In 1976, the minority Labour UK government of James Callaghan was ‘forced’ to borrow $3.9 billion from the IMF to stabilise the value of Pound. The loan was also accompanied with conditions to cut public spending and raise interest rates. It marked a symbolic break with the post-war economic consensus and was a reflection of persistent problems in the post-war UK economy. After the bailout, economic conditions turned around with an improvement in the current account, budget deficit and appreciation in Sterling. But, fundamental weaknesses remained with high inflation and a winter of discontent (1978/79) causing further instability.
Backdrop to the crisis of 1976
The crisis occurred against a backdrop of high inflation, the 1974 recession, oil crisis, high levels of government borrowing and a current account deficit. The weak UK economic picture had been putting downward pressure on the value of Sterling.
In 1974 the National Institute for Economic & Social Research made a report about the UK economy. Its conclusions made grim reading:
“It is not often that a government finds itself confronted with a possibility of a simultaneous failure to achieve all four main policy objectives: adequate economic growth, full employment, a satisfactory balance of payments, and reasonable, stable prices.” (Gresham Lecture)
The report could have added two further macroeconomic objectives in peril – a manageable budget deficit and stable Pound.
Given a growing budget deficit, in early 1976, James Callaghan proposed a white paper to cut the budget deficit, but it split the Labour cabinet with left-wing ministers like Michael Foot opposing the spending cuts.
The problem for the government in the 1970s was that high inflation was making government bonds less attractive. Despite high nominal bond yields, the high inflationary rate meant real returns were close to zero. With high inflation making future inflation more volatile, investors were reluctant to buy government bonds and risk losing out to inflation eroding the value of their bonds. Combined with uncertainty over the exchange rate, there was a growing reluctance to buy UK government debt.
In the post-war Bretton Woods era, governments did not fully believe in floating exchange rates but targeted a ‘managed exchange rate’ – fearing a depreciation from their target would cause economic instability and problems such as more inflation. If the government had followed a floating exchange rate and not tried to intervene in the Sterling markets, the need for the loan would have been significantly less and probably not needed.
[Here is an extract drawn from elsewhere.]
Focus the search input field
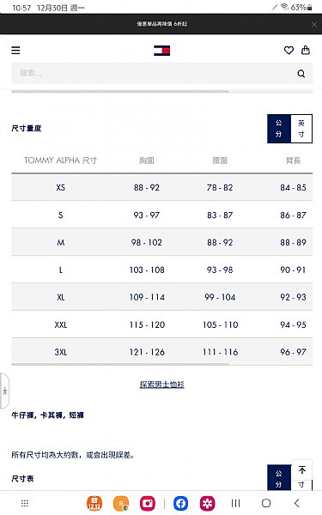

High inflation, a current account deficit, a weak export sector and economic uncertainty were all putting downward pressure on the value of Sterling. Between 1972 and 1976, Sterling depreciated 20%. The depreciation in the value of Sterling was welcomed by some in the Treasury who saw the depreciation as a way to restore competitiveness and reduce the current account deficit. But, the government retained an unofficial policy of trying to stabilise the currency – fearing among other things – continued depreciation would worsen the double-digit inflation.
It was the fall in Sterling which caused the government to approach the IMF for a bailout (with lesser concerns about government debt)
The IMF bailout was given under conditions of higher interest rates and cutting government spending to reduce the PSBR (budget deficit as it was called then)
After the bailout, the UK economy recovered with stronger growth, growing oil revenues, an improved current account and appreciation in the value of the Pound. Even the budget deficit turned out lower than expected. The full loan was not taken out and loan was soon repaid.
“[an economist was] a man who, when you ask him for a telephone number, gives you an estimate”. Gresham Lecture
However, the crisis crystalised a new direction in UK economic policy; it was seen as the fading away of the old “Keynesian” post-war consensus and signalled a greater priority for targeting inflation, and deflating the economy if necessary.
Also, although the economy recovered, it still struggled with high inflation, poor industrial relations and (by post-war standards) high unemployment.
The recession of 1974 caused a rise in the UK budget deficit to a record post-war level; the recession caused unemployment and a fall in tax revenues.
Interesting points about IMF Crisis 1976 – compared to current situation
Government borrowing was relatively low by 2011 standards. At 7% of GDP, in 1976, the budget deficit was large, but less than the 11% seen in 2011/12. In the mid-1970s, the National debt had been steadily falling since 1945. In 1976 was less than 50% of GDP – half that of 15 years previous.
However, the presence of high and variable inflation meant investors were more reluctant to buy government debt. In 2010-16, growing debt corresponded with falling bond yields because we were in a low inflationary environment.
Managed exchange rates
A key contrast of the 1970s was the focus attached on managing the exchange rate. Ironically, after fears over devaluation in 1976, the Pound appreciated to a high of £1 to $2.5 by 1981 causing a recession – especially in export industries.
Devaluation of 1992. The 1976 crisis has some parallels with 1992 when the UK was trying (and failing) to maintain the exchange rate in the ERM. The government used foreign exchange reserves to try and keep value Pound within its target. Unlike 1976, they were also deflating the economy with very high-interest rates.